Zukin (1996, p.205) admite que a paisagem urbana pós-moderna é constituída pelos prédios históricos, além da arquitetura contemporânea dos arranha-céus retorcidos e caixas de vidro. Entende a autora que um cenário urbano pós-moderno [...] também se refere à restauração e redesenvolvimento de antigos locais, à sua abstração de uma lógica de capitalismo industrial ou mercantil, e à sua renovação enquanto um espaço de consumo [...]”. Infere-se então que a paisagem urbana contemporânea é um amálgama, uma colagem, de prédios históricos e prédios novos, tendo em comum a extração das rendas de forma a permitir a continuidade da acumulação capitalista.

Em meados do século XX, o capital privado e a administração pública passam a enxergar a cultura como mercadoria de forma especial. Ambos estabeleceram neste momento as bases para a cooperação público/privada tão em voga nos dias atuais, e constituíram novas bases para a manutenção e o restauro dos bens ditos históricos. O Estado passa a adotar medidas de recuperação de imóveis, restauro de fachadas e reforma de sítios e logradouros. O capital privado, em resposta, passa a investir em equipamentos e serviços tais como: hotéis, restaurantes, embarcações para passeios e outros de apoio ao visitante. O imbricamento dos dois setores se deu, e ainda ocorre, através dos financiamentos públicos via bancos estatais, o que gerou uma nova dinâmica econômica com base no turismo, com as consequentes repercussões na dinâmica imobiliária das cidades.

Portanto, não é à toa que o discurso político hegemônico passa a ser, naquele momento, o da valorização dos bens culturais. A nova ordem das coisas implicou e determinou que as construções e sítios históricos adquirissem um novo status a partir de então associado à recuperação de muitas cidades em crise, que viam se esgotarem as políticas de caráter industrializante, e ao desejo do turista pela novidade, pelo diferente e pelo exclusivo. Fortificações, palácios e templos religiosos se descolaram do passado, muitas vezes não tão heroico assim, e adquiriram uma nova roupagem, associada à identidade das cidades e à paisagem urbana voltada para o entretenimento.

Tais inferências conduzem à definição de duas outras categorias analíticas, além daquelas definidas por Choay (2006), como visto anteriormente:

a. A construção histórica como objeto do discurso político de valorização do patrimônio, no qual são associadas a necessidade da preservação, com viés de cunho culturalista, e a necessidade de exploração do monumento como bem econômico.

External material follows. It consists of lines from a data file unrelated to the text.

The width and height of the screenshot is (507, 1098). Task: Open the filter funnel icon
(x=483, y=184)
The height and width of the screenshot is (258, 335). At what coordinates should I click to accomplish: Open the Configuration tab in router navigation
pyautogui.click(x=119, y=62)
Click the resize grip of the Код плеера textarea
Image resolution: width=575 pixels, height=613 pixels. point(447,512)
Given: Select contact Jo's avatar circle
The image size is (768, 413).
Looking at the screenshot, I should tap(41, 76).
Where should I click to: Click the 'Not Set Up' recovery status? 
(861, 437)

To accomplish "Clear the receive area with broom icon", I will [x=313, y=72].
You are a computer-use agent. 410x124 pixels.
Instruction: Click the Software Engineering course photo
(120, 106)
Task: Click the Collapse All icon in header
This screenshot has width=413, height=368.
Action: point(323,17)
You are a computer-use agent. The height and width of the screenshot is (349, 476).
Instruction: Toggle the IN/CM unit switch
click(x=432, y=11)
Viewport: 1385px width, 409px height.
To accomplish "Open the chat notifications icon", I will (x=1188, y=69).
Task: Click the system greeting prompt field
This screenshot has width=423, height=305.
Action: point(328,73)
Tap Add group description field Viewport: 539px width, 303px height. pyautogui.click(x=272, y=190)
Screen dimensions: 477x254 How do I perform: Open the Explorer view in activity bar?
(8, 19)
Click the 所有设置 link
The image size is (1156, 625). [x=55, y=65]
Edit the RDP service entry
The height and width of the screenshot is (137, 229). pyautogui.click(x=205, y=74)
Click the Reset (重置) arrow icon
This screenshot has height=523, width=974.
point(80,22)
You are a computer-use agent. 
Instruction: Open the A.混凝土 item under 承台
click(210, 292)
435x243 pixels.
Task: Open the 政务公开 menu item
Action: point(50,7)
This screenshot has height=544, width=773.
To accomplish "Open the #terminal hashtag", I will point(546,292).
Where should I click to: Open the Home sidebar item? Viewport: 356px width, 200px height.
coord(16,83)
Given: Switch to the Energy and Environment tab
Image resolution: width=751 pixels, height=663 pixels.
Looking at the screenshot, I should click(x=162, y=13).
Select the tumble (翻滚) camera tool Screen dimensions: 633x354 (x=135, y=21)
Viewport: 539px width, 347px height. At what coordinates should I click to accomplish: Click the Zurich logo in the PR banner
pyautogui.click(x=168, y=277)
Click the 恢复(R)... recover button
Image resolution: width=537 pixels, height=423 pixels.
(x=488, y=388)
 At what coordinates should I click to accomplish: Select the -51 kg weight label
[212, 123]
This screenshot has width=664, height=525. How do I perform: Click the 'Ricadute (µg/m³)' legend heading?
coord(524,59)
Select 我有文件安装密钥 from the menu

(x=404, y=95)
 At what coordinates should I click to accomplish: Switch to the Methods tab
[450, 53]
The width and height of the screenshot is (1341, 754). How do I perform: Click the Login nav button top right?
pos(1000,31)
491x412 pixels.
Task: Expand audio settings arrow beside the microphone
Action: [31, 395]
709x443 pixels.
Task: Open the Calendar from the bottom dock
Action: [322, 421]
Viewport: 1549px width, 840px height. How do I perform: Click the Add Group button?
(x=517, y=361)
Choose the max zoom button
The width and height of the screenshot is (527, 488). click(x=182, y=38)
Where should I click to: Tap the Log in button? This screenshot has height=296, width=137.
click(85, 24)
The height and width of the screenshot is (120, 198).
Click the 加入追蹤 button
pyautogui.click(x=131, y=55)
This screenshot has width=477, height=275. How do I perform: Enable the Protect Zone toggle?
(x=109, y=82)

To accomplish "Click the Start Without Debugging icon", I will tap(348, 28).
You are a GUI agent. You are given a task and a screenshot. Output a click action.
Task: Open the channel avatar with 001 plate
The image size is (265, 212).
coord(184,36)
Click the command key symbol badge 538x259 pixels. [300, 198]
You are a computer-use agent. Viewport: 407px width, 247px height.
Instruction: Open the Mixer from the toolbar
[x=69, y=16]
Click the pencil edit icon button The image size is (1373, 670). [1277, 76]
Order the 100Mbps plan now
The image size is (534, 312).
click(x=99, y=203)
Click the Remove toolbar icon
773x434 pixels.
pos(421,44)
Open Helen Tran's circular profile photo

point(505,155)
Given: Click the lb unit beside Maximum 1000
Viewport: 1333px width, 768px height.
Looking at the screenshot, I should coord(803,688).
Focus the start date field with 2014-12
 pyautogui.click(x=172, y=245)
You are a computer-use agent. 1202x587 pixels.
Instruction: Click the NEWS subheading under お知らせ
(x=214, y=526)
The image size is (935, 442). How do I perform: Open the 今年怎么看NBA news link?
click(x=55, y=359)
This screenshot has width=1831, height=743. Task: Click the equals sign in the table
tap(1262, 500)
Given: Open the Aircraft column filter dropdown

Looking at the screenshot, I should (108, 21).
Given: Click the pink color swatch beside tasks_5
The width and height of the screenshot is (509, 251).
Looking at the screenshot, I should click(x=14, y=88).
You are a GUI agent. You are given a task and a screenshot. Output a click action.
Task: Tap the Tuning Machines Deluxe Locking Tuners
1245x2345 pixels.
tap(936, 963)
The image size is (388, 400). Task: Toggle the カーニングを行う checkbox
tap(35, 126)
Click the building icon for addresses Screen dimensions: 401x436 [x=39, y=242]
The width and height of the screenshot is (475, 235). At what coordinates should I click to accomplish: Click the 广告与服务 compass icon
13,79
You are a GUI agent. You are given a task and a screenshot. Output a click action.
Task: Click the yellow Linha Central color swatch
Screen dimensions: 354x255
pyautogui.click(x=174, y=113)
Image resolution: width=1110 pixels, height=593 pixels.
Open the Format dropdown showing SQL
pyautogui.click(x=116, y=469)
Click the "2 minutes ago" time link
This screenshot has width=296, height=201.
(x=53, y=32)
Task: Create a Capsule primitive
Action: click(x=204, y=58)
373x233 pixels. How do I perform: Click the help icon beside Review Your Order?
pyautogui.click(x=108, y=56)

b. Os investimentos em equipamentos e serviços vinculados à nova realidade de obtenção de rendas através do turismo, obtidas pelo novo olhar lançado sobre as construções históricas tanto pelo poder público como pelo capital privado. Essas duas categorias serão fundamentais para as análises lançadas sobre a Fortaleza dos Reis Magos, que tem sido objeto do discurso político das administrações estaduais tanto no que diz respeito à sua valorização enquanto bem econômico, quanto naquilo que se refere à exploração da construção como bem de

valor turístico dentro de uma perspectiva de transformações no cenário da economia do RN.